Riggan Looks at Institutions That Shape Emerging Nations

By Purnell T. Cropper | February 23, 2010

Dr. Jennifer A. Riggan, Assistant Professor of International Studies, chaired a panel that looked at institutions that help emerging nation-states transition from concept to reality and the role of new ethnographic research methods in international studies on Friday, Feb. 19, at the International Studies Association conference. Her panel was titled “Intimate Institutions, Everyday Encounters and Imaginaries of Power: Contributions from the Ethnography of the State to International Studies.”

“Political ethnographers are increasingly exploring how states are reified (turned from concept into reality) through complex global, national and local imaginaries,” Riggan says in the panel abstract. “This imagined state becomes tangible through everyday encounters in intimate institutions that are ideally examined through ethnographic methods. The increased ethnographic interest in the state is paralleled by a shift in International Studies toward perspectives that deconstruct the norms and worldviews that have long shaped understandings of international politics.
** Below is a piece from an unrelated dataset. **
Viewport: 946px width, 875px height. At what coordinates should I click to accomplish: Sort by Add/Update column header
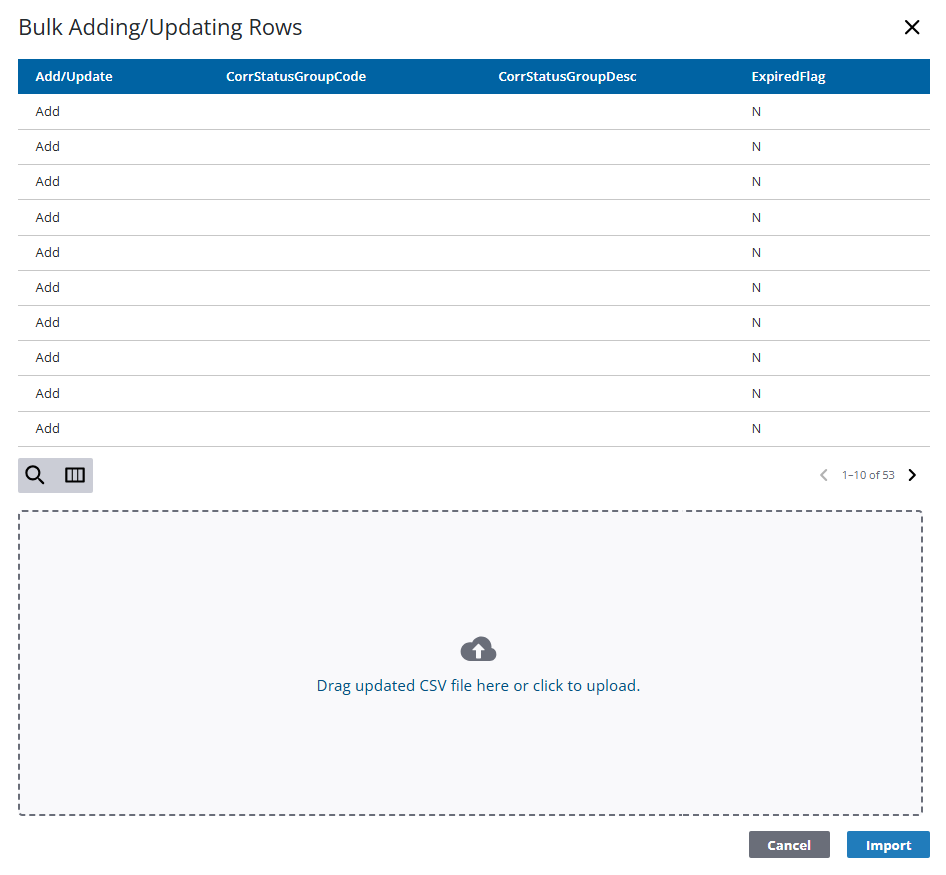(x=74, y=77)
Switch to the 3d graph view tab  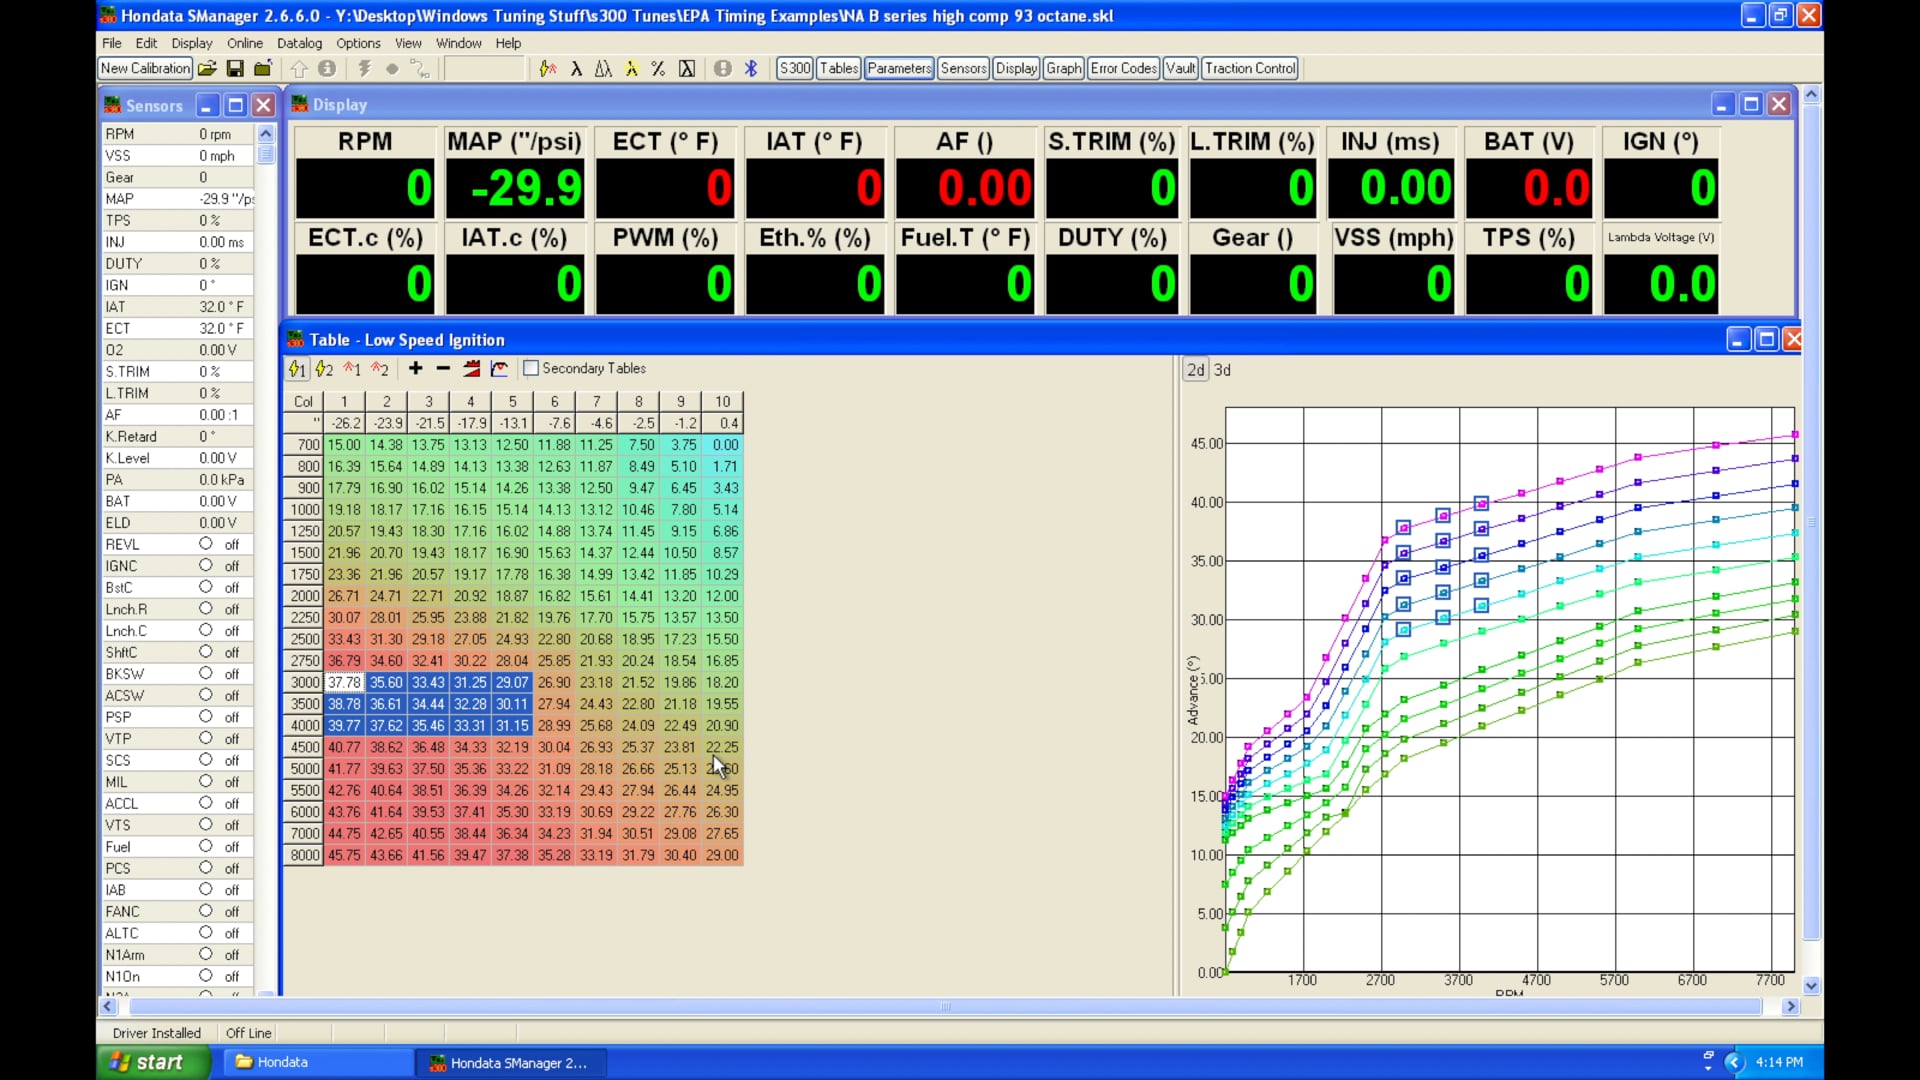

These approaches necessitate consideration of research methodologies that allow for subjective exploration of life worlds, processes of meaning making, and the infusion of power relations in both. Rethinking methodologies is thus an essential component of thinking about how we study political phenomena, particularly as it relates to the relationship between theory and practice.”

For the panel, Riggan presented a paper on “The Intimate State: Eritrean Teachers Navigating the Carcereal Nation.” Eritrea is a nation in Eastern Africa with coastline along the Red Sea, between Djibouti and Sudan. Eritrea became independent from Ethiopia effectively in 1991 and officially in 1993.

In her paper, Riggan looks at how teachers are playing a societal role in shaping this emerging nation. “This ethnographic study suggests that by dissecting the state, its institutions and the actors charged with its production, we see that states are embedded in and deeply intertwined with societies,” she says. Her paper examines the Eritrean state as constituted through intimate relationships between teachers, communities and students, and argues that the imaginary of the nation-state is subsequently reproduced and altered.

“A country in which emigration and movement within the country are severely limited and citizen lives are highly militarized and regimented, Eritrea is governed through the carcereal logics of spatial, temporal and bodily discipline and constant surveillance,” Riggan adds. “Schools have been incorporated into this biopolitical, militarized nation-making project. Teachers, however, produce an alternative to the ‘prison state’ through relationships that are intimate rather than biopolitical. This intimate state is encapsulated in the space of the school, but draws on and develops social relationships, roles and hierarchies that extend beyond the school walls. It draws on tropes of familial relations, positioning teachers as authority figures who link home, classroom and nation. Through this intimate state, students are socialized as an ‘educated elite’—an identity that carries with it particular notions of ‘civilization’ and ‘development’ that in turn allow them to reimagine the nation.”